_Stated problem A_. Decide whether each statement agrees with the automation ROI article: (i) Dow handles 150,000 shipments per year that need HS classification; (ii) Dow bought documents from an outside vendor to train its AI system; (iii) Dow's automation project focused on improving tariff reporting. For each, please answer yes or no and quote the deciding words of the article.
_Stated problem B_. Reproduce word for word the passage of the automation ROI article between "Dow Chemical as" and "correct HS code.", inclusive.
_Stated problem C_. List every technology theme that the automation ROI article names in its opening paragraph.

_Text block_.
Real Example of ROI in Supply Chain Automation
Everyone is talking about automation these days. You have probably heard of Robotic Process Automation, Digital Transformation, AI, Blockchain, IoT, and many other tech themes. But what is the ROI of leveraging this kind of technology? Is it actually valuable, or a way for vendors like Microsoft to grow your invoice every month?
Dow Chemical as a Case Study in AI
Dow Chemical recently shared information on an automation project focused on improving tariff reporting. Dow has 150,000 shipments per year that must be classified using codes from the Harmonized System (HS). To do tariff classification, an analyst has to have an understanding of the components in the materials, the properties of the materials, regulations of the materials, and many other factors. Dow utilized the documents their analysts had generated for years, to train an AI system capable of labeling shipments with the correct HS code.

_Data_.

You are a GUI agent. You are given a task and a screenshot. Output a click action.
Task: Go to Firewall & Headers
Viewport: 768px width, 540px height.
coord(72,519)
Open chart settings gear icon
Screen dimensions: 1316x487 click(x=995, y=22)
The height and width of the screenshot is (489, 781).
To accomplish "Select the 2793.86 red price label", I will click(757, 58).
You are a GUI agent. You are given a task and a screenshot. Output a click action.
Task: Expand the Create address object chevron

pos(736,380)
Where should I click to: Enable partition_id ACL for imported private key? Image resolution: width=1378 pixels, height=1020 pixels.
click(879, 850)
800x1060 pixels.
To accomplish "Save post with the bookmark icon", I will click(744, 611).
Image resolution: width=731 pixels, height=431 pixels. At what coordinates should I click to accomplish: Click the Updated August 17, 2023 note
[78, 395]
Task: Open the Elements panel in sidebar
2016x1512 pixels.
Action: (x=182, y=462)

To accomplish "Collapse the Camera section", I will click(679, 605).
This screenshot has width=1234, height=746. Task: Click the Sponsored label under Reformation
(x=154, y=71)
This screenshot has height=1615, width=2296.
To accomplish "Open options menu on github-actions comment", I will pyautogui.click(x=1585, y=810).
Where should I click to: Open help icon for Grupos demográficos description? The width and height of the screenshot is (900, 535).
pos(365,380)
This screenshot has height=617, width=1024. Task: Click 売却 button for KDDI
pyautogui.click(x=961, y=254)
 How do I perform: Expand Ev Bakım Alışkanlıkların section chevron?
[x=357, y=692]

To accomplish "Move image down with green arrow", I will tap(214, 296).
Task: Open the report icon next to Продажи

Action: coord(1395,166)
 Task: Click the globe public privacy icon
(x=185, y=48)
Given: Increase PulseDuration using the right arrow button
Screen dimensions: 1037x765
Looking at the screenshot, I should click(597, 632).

_Final result A_.
(i) Yes: "Dow has 150,000 shipments per year that must be classified using codes from the Harmonized System (HS)."
(ii) No: "Dow utilized the documents their analysts had generated for years"
(iii) Yes: "an automation project focused on improving tariff reporting"

_Final result B_.
Dow Chemical as a Case Study in AI
Dow Chemical recently shared information on an automation project focused on improving tariff reporting. Dow has 150,000 shipments per year that must be classified using codes from the Harmonized System (HS). To do tariff classification, an analyst has to have an understanding of the components in the materials, the properties of the materials, regulations of the materials, and many other factors. Dow utilized the documents their analysts had generated for years, to train an AI system capable of labeling shipments with the correct HS code.

_Final result C_. Robotic Process Automation, Digital Transformation, AI, Blockchain, IoT